Stored data:

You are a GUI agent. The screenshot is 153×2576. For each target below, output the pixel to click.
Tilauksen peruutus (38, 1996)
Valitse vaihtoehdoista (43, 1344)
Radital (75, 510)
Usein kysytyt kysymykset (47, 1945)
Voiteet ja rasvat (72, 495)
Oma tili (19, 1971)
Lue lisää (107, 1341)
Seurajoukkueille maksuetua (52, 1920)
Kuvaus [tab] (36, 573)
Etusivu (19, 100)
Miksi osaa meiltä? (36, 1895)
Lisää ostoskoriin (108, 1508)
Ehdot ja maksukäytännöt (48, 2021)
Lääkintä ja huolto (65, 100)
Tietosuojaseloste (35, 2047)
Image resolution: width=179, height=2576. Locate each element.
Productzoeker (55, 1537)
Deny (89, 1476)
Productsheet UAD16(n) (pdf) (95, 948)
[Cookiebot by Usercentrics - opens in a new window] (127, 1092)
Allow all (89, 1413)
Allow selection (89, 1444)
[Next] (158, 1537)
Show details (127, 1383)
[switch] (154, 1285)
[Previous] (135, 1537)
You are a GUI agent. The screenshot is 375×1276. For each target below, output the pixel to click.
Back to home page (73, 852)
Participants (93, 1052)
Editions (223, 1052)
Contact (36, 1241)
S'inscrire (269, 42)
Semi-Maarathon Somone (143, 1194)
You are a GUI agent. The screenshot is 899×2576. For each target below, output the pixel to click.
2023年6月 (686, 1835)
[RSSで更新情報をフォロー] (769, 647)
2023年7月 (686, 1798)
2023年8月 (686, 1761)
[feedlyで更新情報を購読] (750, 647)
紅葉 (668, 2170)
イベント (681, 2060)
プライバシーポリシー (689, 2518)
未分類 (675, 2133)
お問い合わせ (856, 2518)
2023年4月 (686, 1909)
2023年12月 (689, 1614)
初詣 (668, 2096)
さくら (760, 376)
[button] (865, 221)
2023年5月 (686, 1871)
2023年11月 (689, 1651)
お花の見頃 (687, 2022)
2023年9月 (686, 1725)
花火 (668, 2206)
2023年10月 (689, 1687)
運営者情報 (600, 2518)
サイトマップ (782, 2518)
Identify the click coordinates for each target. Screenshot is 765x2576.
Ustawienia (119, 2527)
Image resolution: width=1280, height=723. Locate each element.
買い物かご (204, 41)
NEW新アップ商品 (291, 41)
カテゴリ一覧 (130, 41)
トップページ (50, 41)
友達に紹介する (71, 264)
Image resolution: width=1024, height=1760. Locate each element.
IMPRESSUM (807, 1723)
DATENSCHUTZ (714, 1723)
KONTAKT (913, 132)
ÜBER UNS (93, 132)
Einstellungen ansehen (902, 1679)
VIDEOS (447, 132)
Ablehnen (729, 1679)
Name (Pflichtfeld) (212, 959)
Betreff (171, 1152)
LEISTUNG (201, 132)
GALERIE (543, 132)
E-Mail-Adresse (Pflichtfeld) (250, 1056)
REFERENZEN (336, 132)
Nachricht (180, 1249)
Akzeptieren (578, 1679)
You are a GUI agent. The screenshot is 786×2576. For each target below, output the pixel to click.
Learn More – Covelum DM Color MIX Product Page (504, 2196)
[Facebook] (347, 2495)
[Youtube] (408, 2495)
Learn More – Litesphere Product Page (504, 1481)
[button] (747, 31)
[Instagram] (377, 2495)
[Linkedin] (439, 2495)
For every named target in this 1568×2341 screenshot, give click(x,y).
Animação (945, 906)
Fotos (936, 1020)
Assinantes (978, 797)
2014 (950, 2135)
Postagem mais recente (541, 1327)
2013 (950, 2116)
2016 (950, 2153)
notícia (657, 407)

What the task requires
Give only the lines from the one holding "カテゴリ一覧 (130, 41)" through the one holding "Nachricht (180, 1249)", each restated exactly as it appears above.

Response area
カテゴリ一覧 (130, 41)
トップページ (50, 41)
友達に紹介する (71, 264)
Image resolution: width=1024, height=1760. Locate each element.
IMPRESSUM (807, 1723)
DATENSCHUTZ (714, 1723)
KONTAKT (913, 132)
ÜBER UNS (93, 132)
Einstellungen ansehen (902, 1679)
VIDEOS (447, 132)
Ablehnen (729, 1679)
Name (Pflichtfeld) (212, 959)
Betreff (171, 1152)
LEISTUNG (201, 132)
GALERIE (543, 132)
E-Mail-Adresse (Pflichtfeld) (250, 1056)
REFERENZEN (336, 132)
Nachricht (180, 1249)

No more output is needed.